Monday, January 22, 2018

The Tax Cuts and Jobs Act was passed in late December 2017 to be enacted in January 2018. With such a short window for implementation planning, everyone, including nonprofits and foundations, is scrambling to understand the large and small implications that impact them and their work. It was clear throughout the policy making process that the bill wasn't going to be good for charitable giving or the independent sector. According to Politico reporting, nonprofits took a "double whammy." The doubling of the standard deduction means that much fewer people will itemize and thus the charitable giving deduction will be available to only the highest-income earning Americans. Politico also points out that the state and local tax deduction (SALT) cap further hurts charities, as those from higher-tax states will be further away from itemizing than they previously would have been due to the SALT cap. MCF and other sector advocates pushed for a universal charitable deduction, which would offer all Americans equal access to this deduction, but this proposal was unfortunately not adopted.

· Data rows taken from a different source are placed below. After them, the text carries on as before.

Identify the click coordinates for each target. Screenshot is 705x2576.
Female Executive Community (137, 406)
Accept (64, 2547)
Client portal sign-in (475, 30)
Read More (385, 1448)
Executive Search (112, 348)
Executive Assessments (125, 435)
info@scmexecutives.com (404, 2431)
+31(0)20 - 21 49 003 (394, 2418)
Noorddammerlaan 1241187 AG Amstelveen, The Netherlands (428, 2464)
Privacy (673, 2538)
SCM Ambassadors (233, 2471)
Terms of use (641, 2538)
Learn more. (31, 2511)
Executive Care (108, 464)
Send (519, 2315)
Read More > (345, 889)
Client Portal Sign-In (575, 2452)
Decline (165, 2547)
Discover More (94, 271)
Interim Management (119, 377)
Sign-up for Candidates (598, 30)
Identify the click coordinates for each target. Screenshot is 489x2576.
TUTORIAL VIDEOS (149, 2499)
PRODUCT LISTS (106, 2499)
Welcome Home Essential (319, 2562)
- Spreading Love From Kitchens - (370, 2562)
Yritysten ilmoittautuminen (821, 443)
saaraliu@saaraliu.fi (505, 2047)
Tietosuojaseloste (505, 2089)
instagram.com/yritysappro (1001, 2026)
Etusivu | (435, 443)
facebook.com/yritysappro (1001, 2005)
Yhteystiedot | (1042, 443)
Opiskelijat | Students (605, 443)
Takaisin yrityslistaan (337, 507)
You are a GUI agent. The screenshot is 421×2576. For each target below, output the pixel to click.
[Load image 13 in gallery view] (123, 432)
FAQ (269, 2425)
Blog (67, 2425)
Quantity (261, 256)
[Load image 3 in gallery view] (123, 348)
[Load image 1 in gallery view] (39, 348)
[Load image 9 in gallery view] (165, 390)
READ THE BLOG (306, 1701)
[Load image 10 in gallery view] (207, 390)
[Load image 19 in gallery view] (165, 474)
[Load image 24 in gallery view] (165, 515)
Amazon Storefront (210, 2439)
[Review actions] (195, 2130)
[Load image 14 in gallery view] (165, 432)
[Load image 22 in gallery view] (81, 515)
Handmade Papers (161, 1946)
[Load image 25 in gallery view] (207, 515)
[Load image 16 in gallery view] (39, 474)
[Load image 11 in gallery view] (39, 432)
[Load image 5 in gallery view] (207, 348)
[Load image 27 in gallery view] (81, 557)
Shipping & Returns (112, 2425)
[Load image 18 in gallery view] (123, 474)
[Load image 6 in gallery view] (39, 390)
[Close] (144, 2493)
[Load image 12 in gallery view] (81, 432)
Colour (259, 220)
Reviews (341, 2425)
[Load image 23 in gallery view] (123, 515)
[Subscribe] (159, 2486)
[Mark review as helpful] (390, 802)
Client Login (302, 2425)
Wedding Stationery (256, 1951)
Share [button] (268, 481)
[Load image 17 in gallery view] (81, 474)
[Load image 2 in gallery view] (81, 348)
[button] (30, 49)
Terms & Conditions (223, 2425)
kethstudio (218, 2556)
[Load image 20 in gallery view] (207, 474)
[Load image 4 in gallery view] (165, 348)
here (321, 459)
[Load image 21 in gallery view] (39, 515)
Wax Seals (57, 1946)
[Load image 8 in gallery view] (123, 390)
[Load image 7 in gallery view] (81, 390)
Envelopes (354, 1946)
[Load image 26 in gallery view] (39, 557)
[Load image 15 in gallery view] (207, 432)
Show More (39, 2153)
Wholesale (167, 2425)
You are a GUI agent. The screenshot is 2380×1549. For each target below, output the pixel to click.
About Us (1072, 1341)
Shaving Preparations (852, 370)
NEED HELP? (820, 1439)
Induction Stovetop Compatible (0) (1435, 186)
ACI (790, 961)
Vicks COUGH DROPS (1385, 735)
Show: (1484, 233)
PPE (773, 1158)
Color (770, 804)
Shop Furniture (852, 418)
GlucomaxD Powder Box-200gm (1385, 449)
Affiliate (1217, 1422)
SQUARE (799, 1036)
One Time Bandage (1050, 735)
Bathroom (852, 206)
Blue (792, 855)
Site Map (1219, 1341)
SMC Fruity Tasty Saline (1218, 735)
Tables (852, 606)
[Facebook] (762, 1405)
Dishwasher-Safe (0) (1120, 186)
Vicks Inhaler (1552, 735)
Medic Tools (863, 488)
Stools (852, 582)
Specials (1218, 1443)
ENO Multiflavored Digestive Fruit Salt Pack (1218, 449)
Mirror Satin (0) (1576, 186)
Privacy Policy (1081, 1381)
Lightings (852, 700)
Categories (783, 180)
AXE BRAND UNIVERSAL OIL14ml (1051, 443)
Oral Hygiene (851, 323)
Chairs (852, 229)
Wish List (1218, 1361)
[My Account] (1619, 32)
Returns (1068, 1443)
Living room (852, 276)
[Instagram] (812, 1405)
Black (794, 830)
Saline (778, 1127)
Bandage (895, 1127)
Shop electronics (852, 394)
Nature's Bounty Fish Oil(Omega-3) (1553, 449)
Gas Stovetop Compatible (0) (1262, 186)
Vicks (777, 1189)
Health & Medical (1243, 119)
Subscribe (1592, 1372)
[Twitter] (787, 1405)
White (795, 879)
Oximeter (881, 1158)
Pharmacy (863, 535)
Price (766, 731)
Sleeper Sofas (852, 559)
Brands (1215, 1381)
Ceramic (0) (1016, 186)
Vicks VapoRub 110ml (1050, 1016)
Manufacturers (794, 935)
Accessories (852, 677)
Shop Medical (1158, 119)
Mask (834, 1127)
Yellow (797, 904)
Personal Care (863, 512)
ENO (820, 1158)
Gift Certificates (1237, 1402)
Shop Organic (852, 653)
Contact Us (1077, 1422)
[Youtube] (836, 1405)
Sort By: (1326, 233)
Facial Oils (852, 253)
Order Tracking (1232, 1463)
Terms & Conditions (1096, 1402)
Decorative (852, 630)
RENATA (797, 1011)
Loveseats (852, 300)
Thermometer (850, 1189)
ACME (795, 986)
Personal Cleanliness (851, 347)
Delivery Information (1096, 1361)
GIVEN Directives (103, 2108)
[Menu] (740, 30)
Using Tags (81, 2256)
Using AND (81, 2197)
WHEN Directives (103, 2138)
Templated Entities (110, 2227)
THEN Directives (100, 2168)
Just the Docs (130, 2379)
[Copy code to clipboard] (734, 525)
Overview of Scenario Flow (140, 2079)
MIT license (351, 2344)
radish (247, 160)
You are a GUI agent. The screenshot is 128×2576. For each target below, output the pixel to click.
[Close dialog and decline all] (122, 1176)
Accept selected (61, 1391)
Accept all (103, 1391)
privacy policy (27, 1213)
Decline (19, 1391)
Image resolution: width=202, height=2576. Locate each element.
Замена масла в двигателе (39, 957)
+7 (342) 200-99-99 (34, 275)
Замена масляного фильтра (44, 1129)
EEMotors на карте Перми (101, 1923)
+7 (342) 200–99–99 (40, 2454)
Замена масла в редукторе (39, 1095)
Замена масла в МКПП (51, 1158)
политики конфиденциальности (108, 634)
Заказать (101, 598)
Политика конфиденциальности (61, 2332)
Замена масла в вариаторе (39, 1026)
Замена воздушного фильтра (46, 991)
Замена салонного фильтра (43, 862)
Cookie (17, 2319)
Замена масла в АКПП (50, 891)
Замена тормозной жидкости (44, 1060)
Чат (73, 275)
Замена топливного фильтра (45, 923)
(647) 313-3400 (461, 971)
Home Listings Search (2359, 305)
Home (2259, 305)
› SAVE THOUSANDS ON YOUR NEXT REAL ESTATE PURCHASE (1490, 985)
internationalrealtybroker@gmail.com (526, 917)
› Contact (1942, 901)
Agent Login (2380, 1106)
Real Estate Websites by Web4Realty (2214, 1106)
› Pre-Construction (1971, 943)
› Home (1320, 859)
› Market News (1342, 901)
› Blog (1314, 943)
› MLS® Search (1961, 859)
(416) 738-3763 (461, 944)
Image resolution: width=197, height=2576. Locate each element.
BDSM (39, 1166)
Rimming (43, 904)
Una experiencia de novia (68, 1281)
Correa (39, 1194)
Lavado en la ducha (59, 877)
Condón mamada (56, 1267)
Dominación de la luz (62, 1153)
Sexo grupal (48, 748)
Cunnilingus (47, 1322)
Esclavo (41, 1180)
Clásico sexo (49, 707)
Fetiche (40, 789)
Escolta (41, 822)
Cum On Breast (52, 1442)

Earlier in January the National Council of Nonprofits did an excellent webinar digging into the practical implications of tax reform for nonprofits, from payroll to benefits to fundraising to advocacy. MCF encourages its members to watch the webinar to better understand impacts on grantees and on themselves.

With so many large scale changes upon us, the sector is working to understand the tangible impacts right now as well as what policy solutions may be available going forward. There may also be more defensive policy challenges on the horizon, with whisperings that Congress may look to include items that were taken out of the bill due to the Byrd Rule (such as the weakening of the Johnson Amendment) in a 2018 clean-up bill.

Look for more information and resources from MCF as we work with our national partners at the United Philanthropy Forum, the Council on Foundations, the Independent Sector, and the National Council of Nonprofits to navigate this new reality.